**WORK TASK:** How many lines in the records below hold the string "pixels"? Please answer with the number and nothing more.
= Beginning of Section =
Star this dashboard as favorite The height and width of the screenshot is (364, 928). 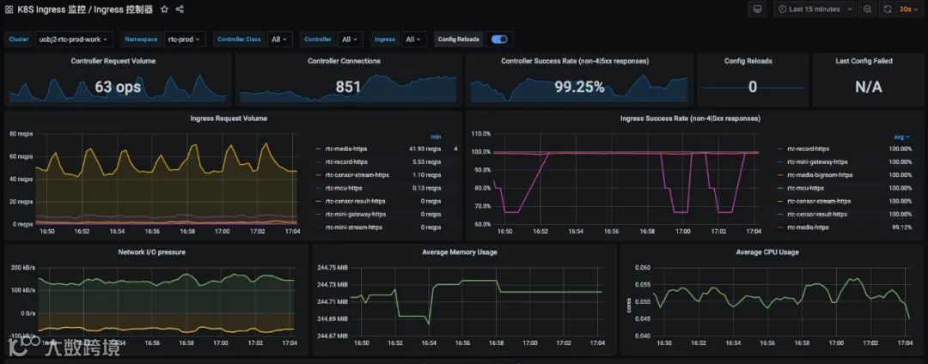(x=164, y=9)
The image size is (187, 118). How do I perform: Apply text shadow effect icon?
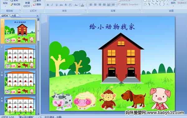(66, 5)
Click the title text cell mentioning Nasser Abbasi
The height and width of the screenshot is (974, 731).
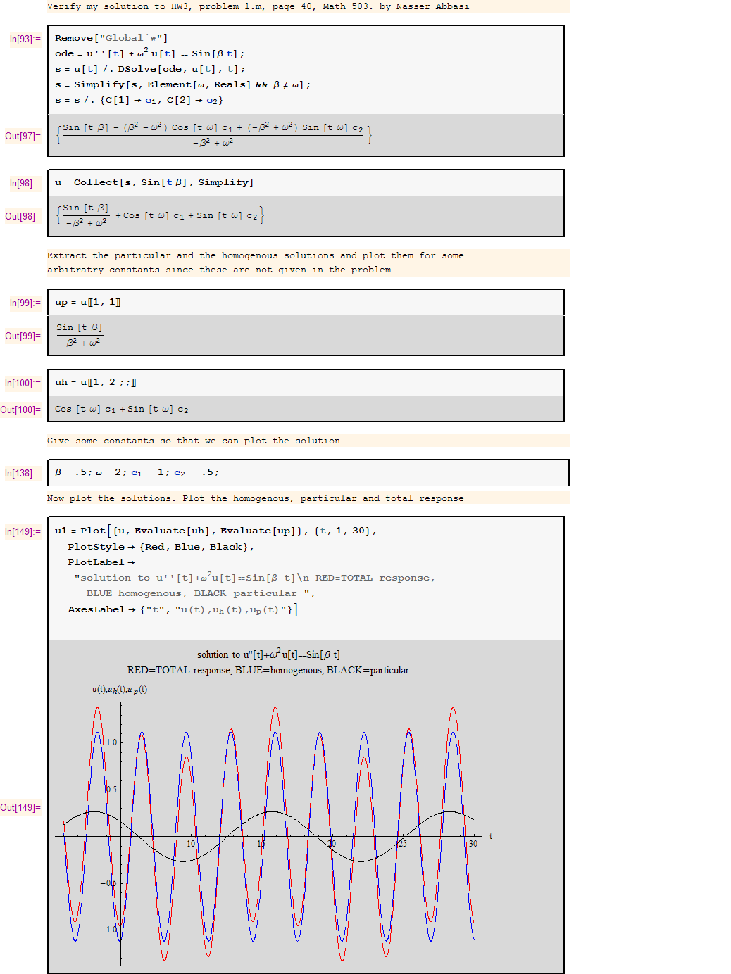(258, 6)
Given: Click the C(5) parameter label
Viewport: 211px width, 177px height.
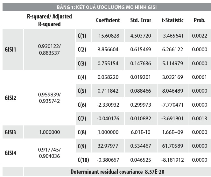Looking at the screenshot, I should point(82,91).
= End of Section =
= Beginning of Section =
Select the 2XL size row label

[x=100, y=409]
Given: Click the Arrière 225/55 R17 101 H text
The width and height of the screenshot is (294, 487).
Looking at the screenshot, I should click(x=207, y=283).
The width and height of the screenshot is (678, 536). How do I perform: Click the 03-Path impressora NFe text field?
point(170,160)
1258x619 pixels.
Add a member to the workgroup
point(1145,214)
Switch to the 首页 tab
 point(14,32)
= End of Section =
= Beginning of Section =
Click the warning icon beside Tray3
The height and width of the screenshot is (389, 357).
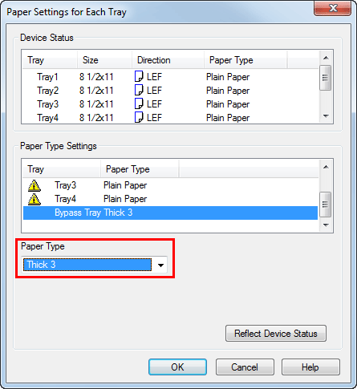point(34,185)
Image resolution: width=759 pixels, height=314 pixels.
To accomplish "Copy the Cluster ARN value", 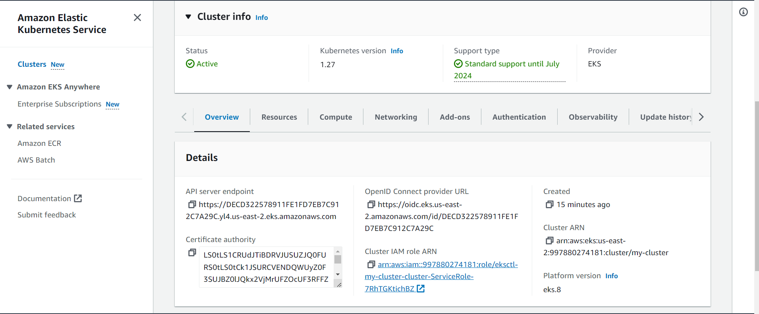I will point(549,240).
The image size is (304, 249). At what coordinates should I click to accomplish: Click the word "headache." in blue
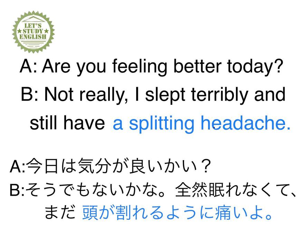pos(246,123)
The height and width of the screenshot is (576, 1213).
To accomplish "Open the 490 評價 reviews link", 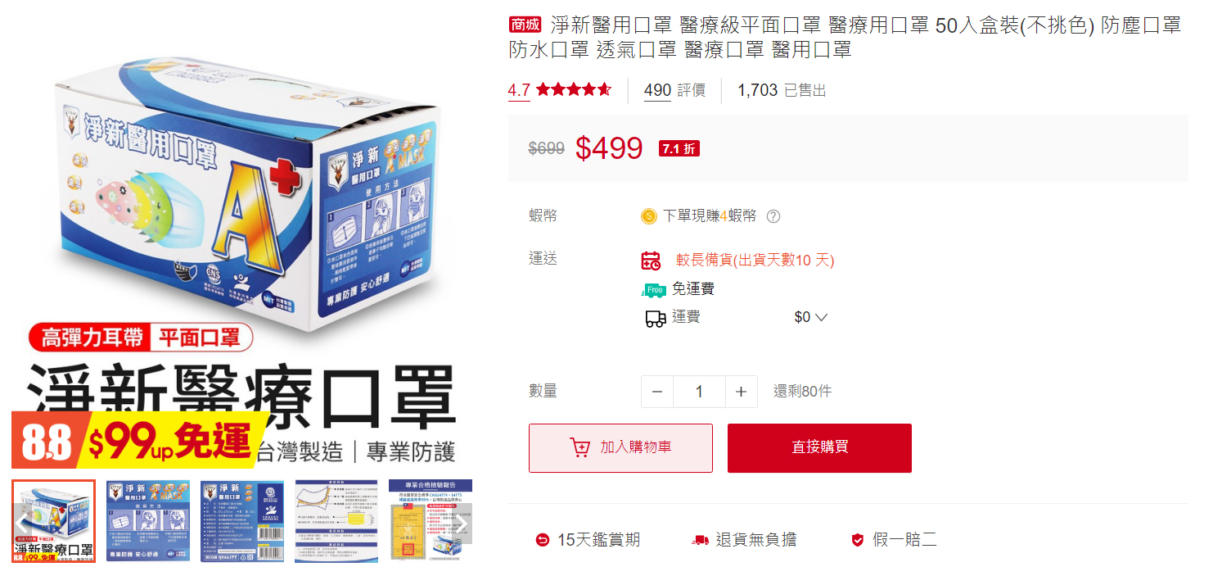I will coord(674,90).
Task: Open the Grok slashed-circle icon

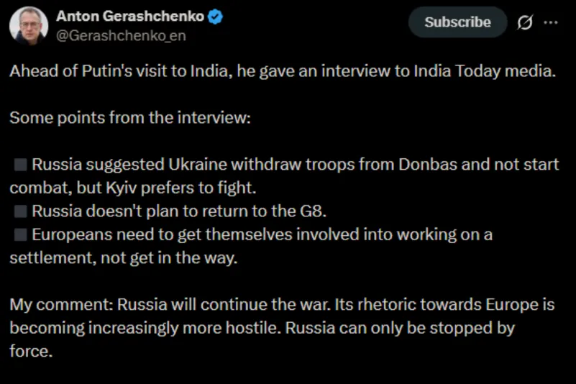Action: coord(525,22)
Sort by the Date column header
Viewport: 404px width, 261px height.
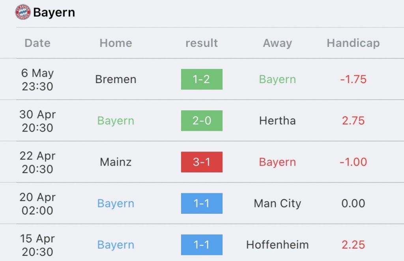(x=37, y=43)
= End of Section =
**EXPECTED ANSWER:** 2